L’Escurial. ― Les voleurs.


Pour aller à l’Escurial, nous louâmes une de ces fantastiques voitures chamarrées d’amours à la grisaille et autres ornements pompadour dont nous avons déjà eu l’occasion de parler ; le tout attelé de quatre mules et enjolivé d’un zagal assez bien travesti. L’Escurial est situé à sept ou huit lieues de Madrid, non loin de Guadarrama, au pied d’une chaîne de montagnes ; on ne peut rien imaginer de plus aride et de plus désolé que la campagne qu’il faut traverser pour s’y rendre : pas un arbre, pas une maison ; de grandes pentes qui s’enveloppent les unes dans les autres, des ravins desséchés, que la présence de plusieurs ponts désigne comme des lits de torrents, et çà et là, une échappée de montagnes bleues coiffées de neiges ou de nuages. Ce paysage, tel qu’il est, ne manque cependant pas de grandeur : l’absence de toute végétation donne aux lignes de terrain une sévérité et une franchise extraordinaires ; à mesure que l’on s’éloigne de Madrid, les pierres dont la campagne est constellée deviennent plus grosses et montrent l’ambition d’être des rochers ; ces pierres, d’un gris bleuâtre, papelonnant le sol écaillé, font l’effet de verrues sur le dos rugueux d’un crocodile centenaire ; elles découpent mille déchiquetures bizarres sur la silhouette des collines, qui ressemblent à des décombres d’édifices gigantesques.

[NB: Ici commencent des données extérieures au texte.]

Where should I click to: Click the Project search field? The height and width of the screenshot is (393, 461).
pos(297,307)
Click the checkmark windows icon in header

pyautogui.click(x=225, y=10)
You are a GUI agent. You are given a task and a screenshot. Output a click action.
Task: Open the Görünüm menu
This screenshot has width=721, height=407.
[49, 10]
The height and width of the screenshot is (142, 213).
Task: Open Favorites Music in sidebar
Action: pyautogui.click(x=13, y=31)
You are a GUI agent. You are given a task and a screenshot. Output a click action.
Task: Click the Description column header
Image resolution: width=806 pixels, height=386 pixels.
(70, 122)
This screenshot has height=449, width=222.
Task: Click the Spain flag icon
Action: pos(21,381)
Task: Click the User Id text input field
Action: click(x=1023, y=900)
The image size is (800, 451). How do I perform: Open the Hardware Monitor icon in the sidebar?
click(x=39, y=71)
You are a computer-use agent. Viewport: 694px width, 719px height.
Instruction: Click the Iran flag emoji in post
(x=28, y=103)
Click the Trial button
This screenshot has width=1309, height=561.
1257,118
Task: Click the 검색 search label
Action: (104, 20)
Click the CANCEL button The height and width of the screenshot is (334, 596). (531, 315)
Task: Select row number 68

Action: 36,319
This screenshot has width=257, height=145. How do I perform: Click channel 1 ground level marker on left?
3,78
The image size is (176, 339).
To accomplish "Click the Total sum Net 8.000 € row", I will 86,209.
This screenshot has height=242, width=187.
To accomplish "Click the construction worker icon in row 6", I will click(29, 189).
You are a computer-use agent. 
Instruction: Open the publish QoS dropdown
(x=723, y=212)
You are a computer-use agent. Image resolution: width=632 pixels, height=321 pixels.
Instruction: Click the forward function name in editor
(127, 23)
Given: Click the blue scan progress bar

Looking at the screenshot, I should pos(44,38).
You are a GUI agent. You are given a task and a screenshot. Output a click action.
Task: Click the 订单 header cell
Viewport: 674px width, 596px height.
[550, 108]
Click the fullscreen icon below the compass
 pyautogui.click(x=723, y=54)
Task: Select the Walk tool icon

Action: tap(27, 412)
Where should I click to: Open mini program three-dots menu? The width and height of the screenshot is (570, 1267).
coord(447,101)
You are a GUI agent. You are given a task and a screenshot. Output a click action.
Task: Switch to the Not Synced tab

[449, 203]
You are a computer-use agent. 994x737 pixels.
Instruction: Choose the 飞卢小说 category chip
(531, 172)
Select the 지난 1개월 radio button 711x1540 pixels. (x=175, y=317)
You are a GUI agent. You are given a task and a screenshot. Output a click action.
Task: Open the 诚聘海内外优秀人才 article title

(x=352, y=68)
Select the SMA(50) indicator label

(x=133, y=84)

À moitié route, au bout d’une montée assez rude, l’on trouve une pauvre maison isolée, la seule que l’on rencontre dans un espace de huit lieues, en face d’une fontaine qui filtre goutte à goutte une eau pure et glaciale ; l’on boit autant de verres d’eau qu’il s’en trouve dans la source, on laisse souffler les mules, puis l’on se remet en route ; et vous ne tardez pas à apercevoir, détaché sur le fond vaporeux de la montagne, par un vif rayon du soleil, l’Escurial, ce Léviathan d’architecture. L’effet, de loin, est très-beau : on dirait un immense palais oriental : la coupole de pierre et les boules qui terminent toutes les pointes, contribuent beaucoup à cette illusion. Avant d’y arriver, l’on traverse un grand bois d’oliviers orné de croix bizarrement juchées sur des quartiers de grosses roches de l’effet le plus pittoresque ; le bois traversé, vous débouchez dans le village, et vous vous trouvez face à face avec le colosse, qui perd beaucoup à être vu de près, comme tous les colosses de ce monde. La première chose qui me frappa, ce fut l’immense quantité d’hirondelles et de martinets qui tournoyaient dans l’air par essaims innombrables, en poussant des cris aigus et stridents. Ces pauvres petits oiseaux semblaient effrayés du silence de mort qui régnait dans cette Thébaïde, et s’efforçaient d’y jeter un peu de bruit et d’animation.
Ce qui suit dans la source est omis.